Apple Maps vs. Google Maps: Doch Erfolg für Apple?


Die besten Navi-Apps für das Smartphone

Maps von Google und Apple  erleichtern das Navigieren und zeigen z.B. Restaurants an Foto: Screenshot Navfree / Google Play Store.

Der Kartendienst von Apple scheint nach erheblichen Startschwierigkeiten endlich in die Spur gekommen zu sein. Seitdem der US-Riese ab Oktober vergangenen Jahres Verbesserungen an Apple Maps vornahm, erfreut sich die App steigender Beliebtheit.

Einer jüngst veröffentlichten Marktanalyse zufolge verwendet nur noch ein Siebtel der amerikanischen iPhone-Besitzer Google Maps. Damit verlor der marktführende Kartendienst innerhalb eines Jahres 25 Millionen Nutzer an Apple Maps. Demnach kommt die Apple-Anwendung auf 35 Millionen Kunden unter den US-Eigentümern eines iPhone. Mit knapp 59 Millionen Nutzern liegt das Hauptkonkurrenzprodukt von Google jedoch weiterhin mit großem Abstand an der Spitze.

Das Desaster bei der Einführung von Apple Maps im September 2012 gipfelte in einer öffentlichen Entschuldigung des Firmenchefs Tim Cook. Der Nachfolger von Steve Jobs musste sogar auf die bessere Funktionsfähigkeit der Wettbewerber von Google und Microsoft verweisen. Bereits mit der iOS-Version 6.1 bemühte sich Apple durch zentral platzierte Feedback-Funktionen um die verstärkte Sammlung von Kundenreaktionen. Für die aktuelle iOS 7-Ausgabe punktet Apple Maps mit einer dreidimensionalen Vogelperspektive urbaner Siedlungen und einem ebenfalls in 3D gehaltenen Navigationssystem.

Die Gründe für den plötzlichen Erfolg von Apple Maps sind allerdings nicht allein bei der verbesserten Bedienung zu finden. Denn seitdem der Apple-Kartendienst auf allen iPhones ab Version 6.0 vorinstalliert ist, erscheint ein Wechsel zu Google Maps vielen Nutzern als überflüssig. Das aktuell wertvollste Unternehmen weltweit entfernte im September 2012 den Kartendienst des Konkurrenten von allen hauseigenen Smartphones und Tablets.
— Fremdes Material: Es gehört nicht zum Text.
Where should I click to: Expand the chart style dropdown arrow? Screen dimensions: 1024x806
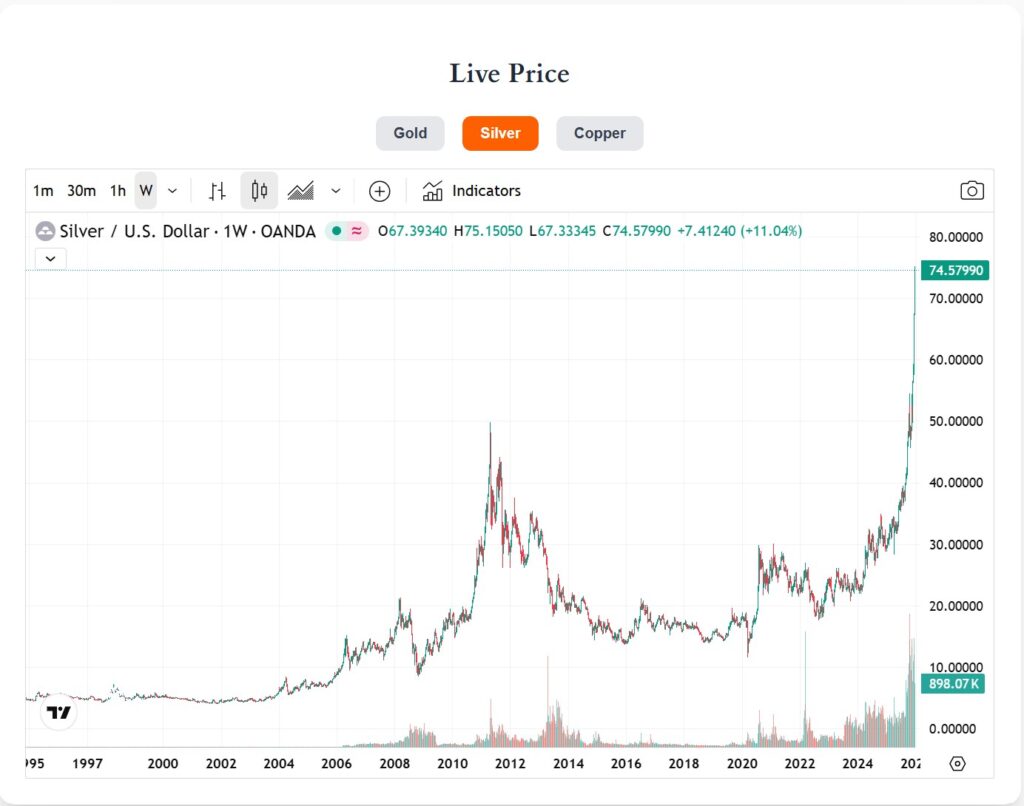click(x=336, y=191)
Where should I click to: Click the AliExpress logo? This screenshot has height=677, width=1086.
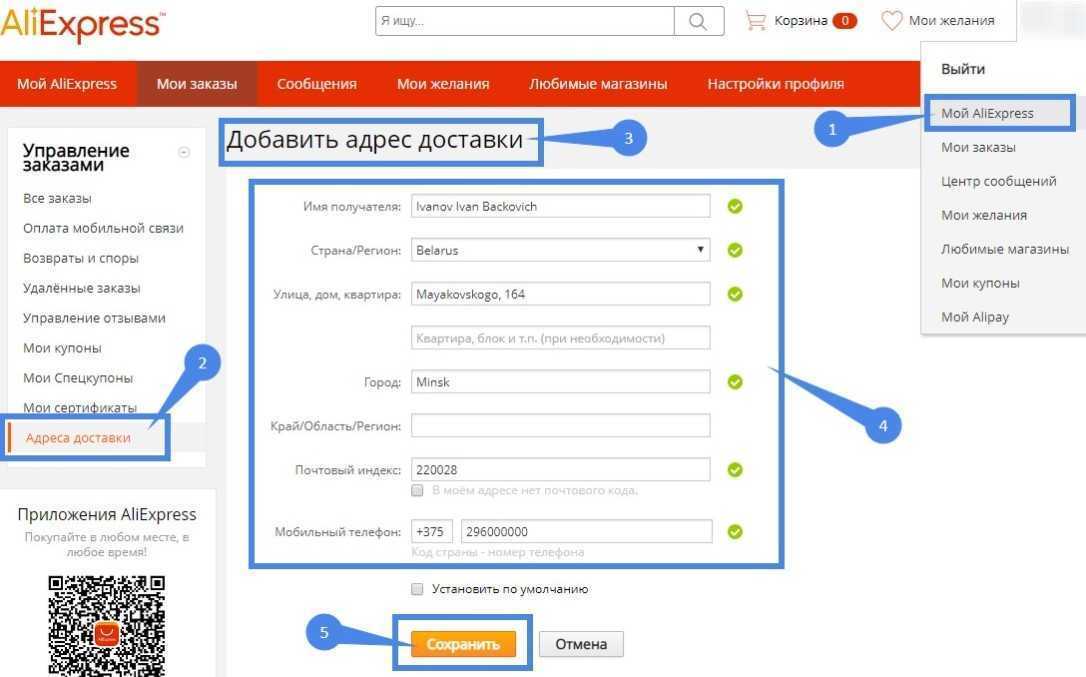(82, 23)
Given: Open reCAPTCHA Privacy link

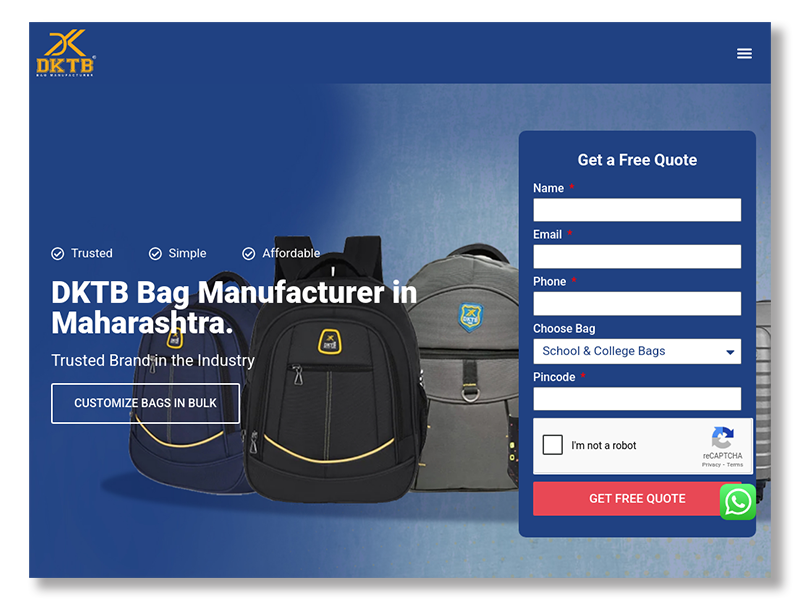Looking at the screenshot, I should pos(711,465).
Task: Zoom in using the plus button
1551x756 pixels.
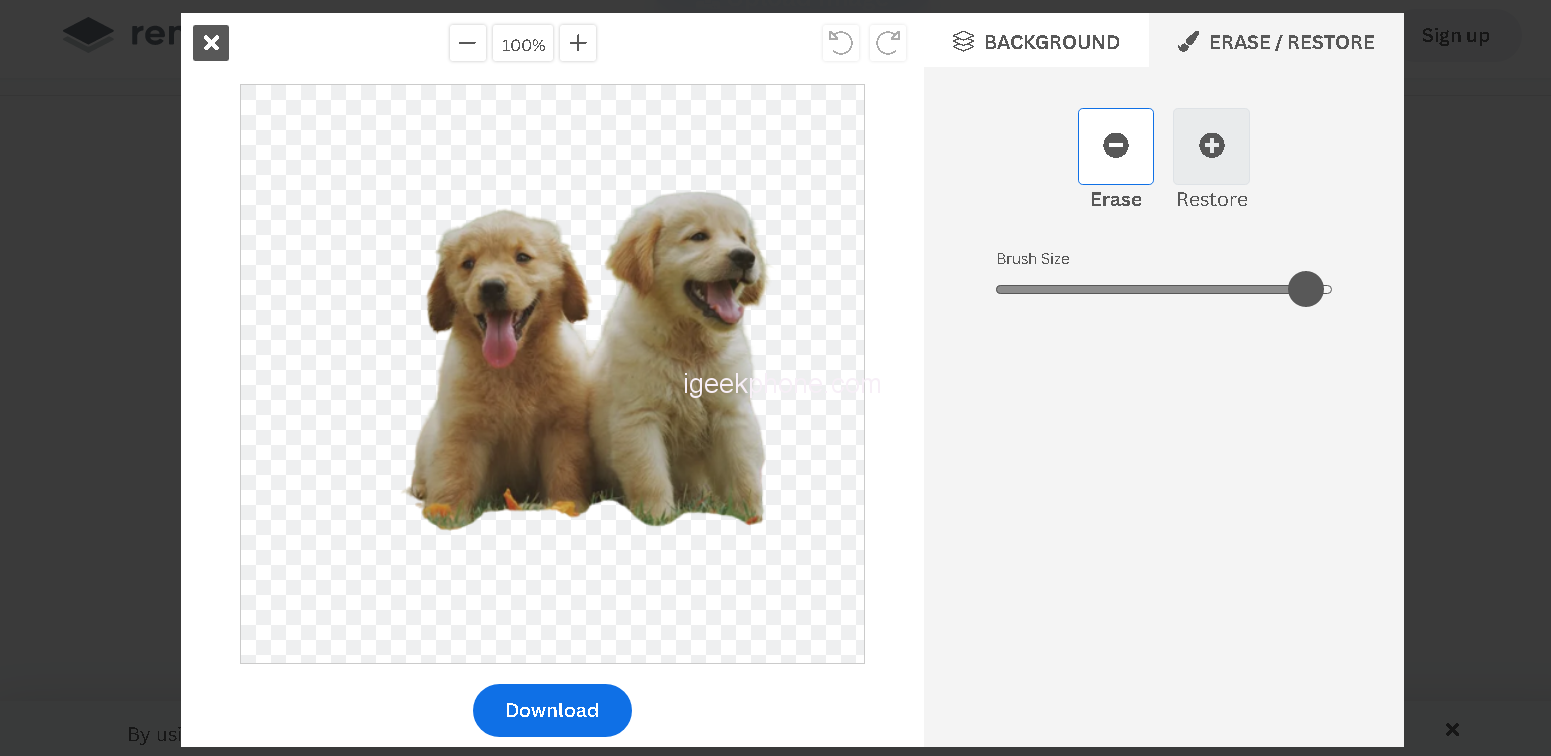Action: click(578, 44)
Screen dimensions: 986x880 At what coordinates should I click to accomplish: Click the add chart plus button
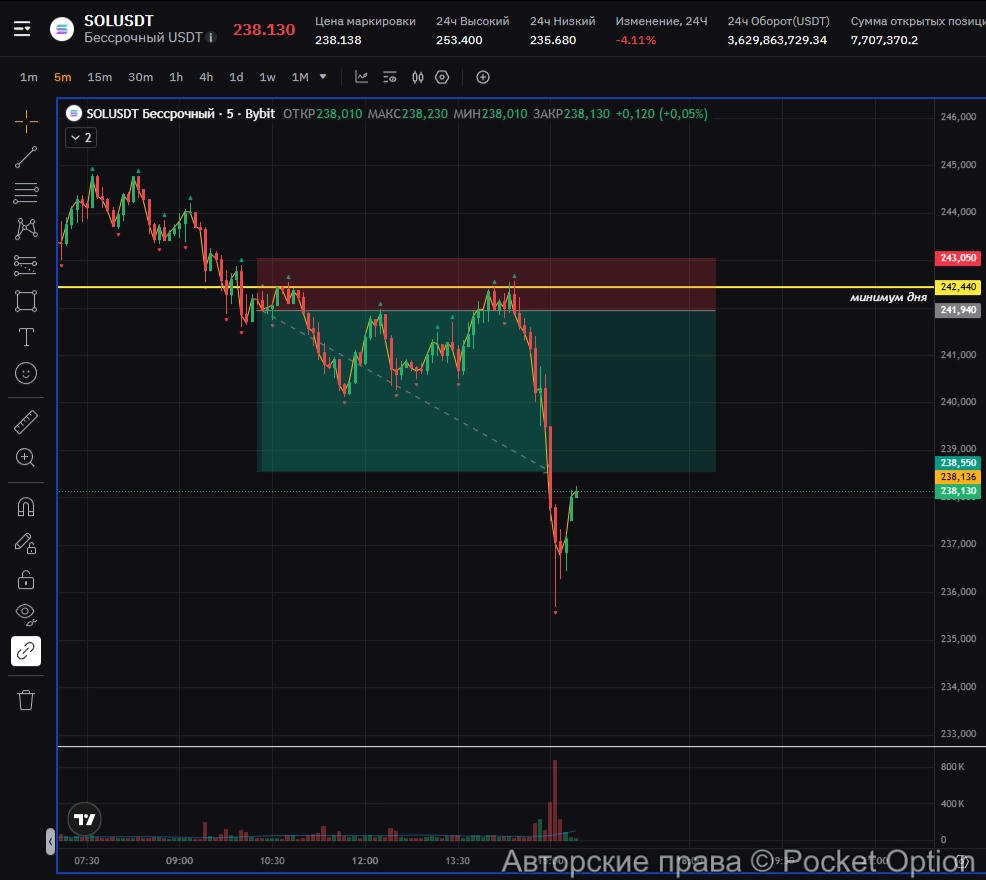[483, 77]
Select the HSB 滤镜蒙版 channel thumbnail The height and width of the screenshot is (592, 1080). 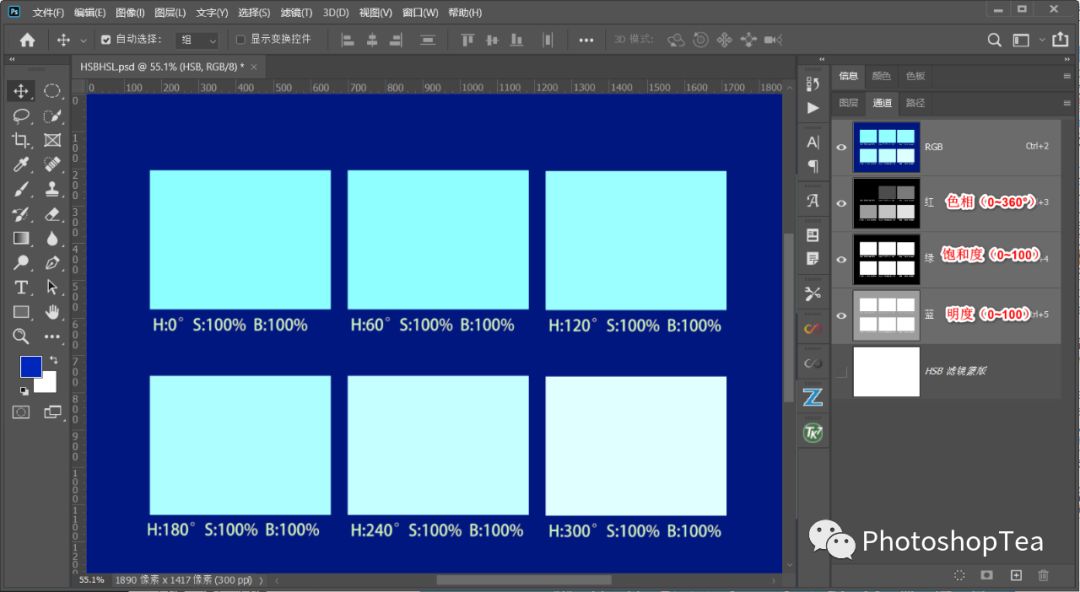[x=886, y=371]
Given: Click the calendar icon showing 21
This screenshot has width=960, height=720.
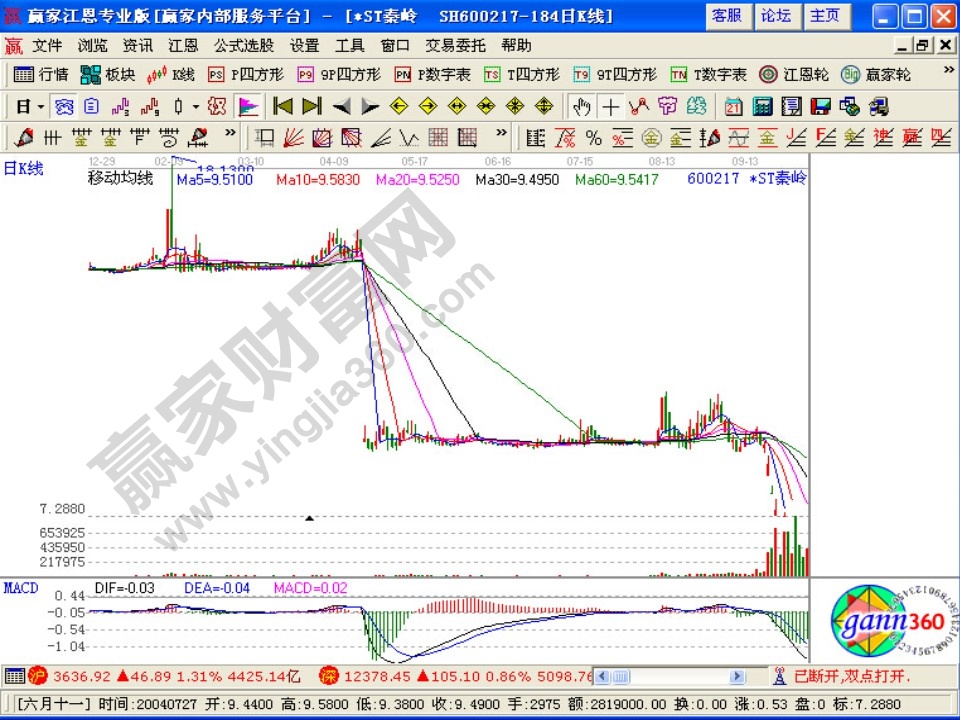Looking at the screenshot, I should 734,106.
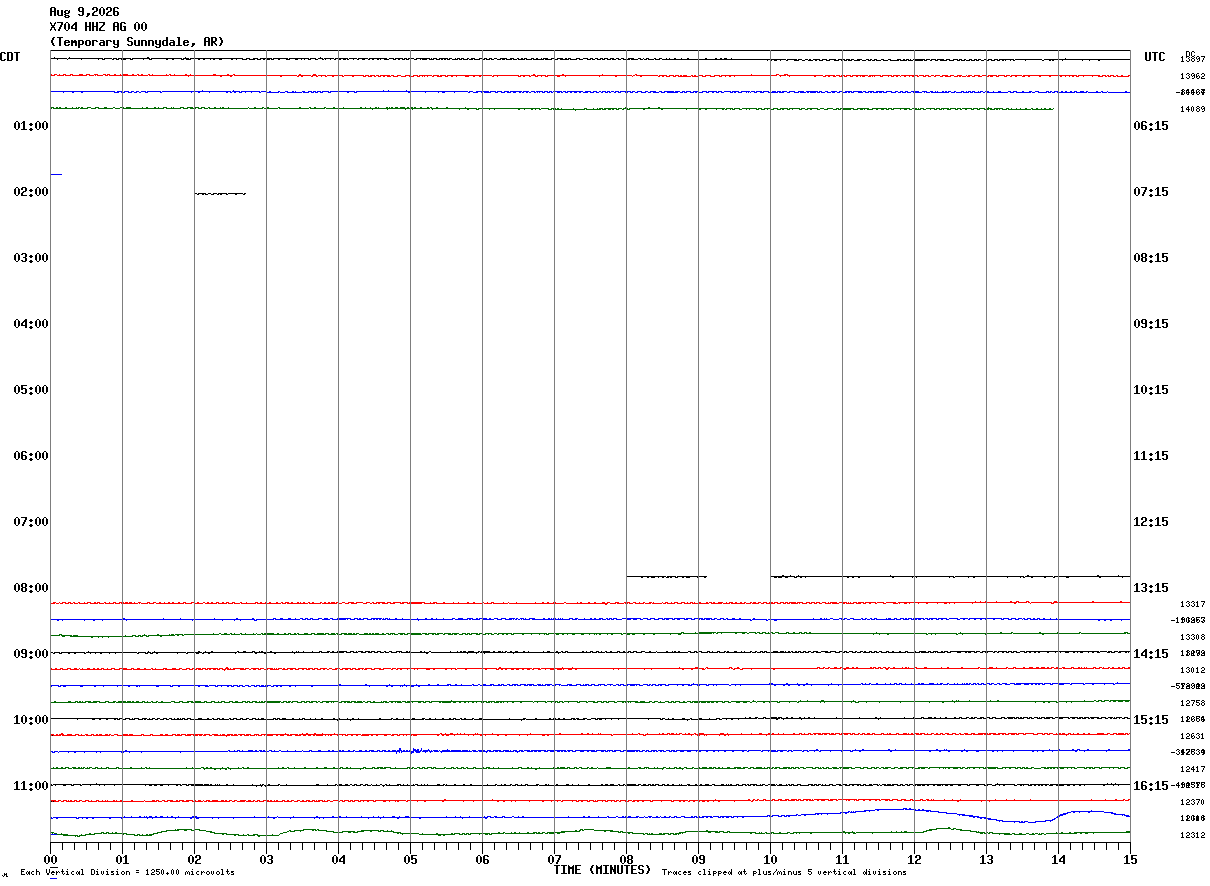Click the 06:15 UTC time label

click(x=1150, y=126)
Apple begründete diesen Schritt mit der Weigerung von Google, das Navigationssystem für iOS zur Verfügung zu stellen. Der Konflikt des vergangenen Jahres spiegelt sich noch heute in der komplizierten Google-Suche nach einem Erwerb von Apple Maps wider. Doch die rasche Einführung des eigenen Kartendienstes erfolgte offensichtlich überstürzt: Hauptbahnhöfe wurden als Parks wiedergegeben, Kleinstädte verwandelten sich in Flughäfen, manche Fußgängerzonen fehlten in Gänze.

Das Marktforschungsinstitut Comscore, das die US-Zahlen herausgebracht hat, geht von einer ähnlichen Situation in Europa aus. Die Nutzungsrate von Apple Maps unter allen iPhone-Besitzern in den USA beträgt Comscore zufolge 58 Prozent: Als Begründung geben die Studienleiter die hohe Anzahl jugendlicher iPhone-Nutzer an, die die Karten-App selten bis gar nicht nutzen. Ebenso fanden die Marktforscher heraus, dass die durchschnittliche Nutzungsdauer einer Maps-Anwendung unter den iPhone-Besitzern über 75 Minuten pro Monat beträgt. Androidnutzer verbringen hingegen nur knapp über 56 Minuten pro Monat mit einem Kartendienst.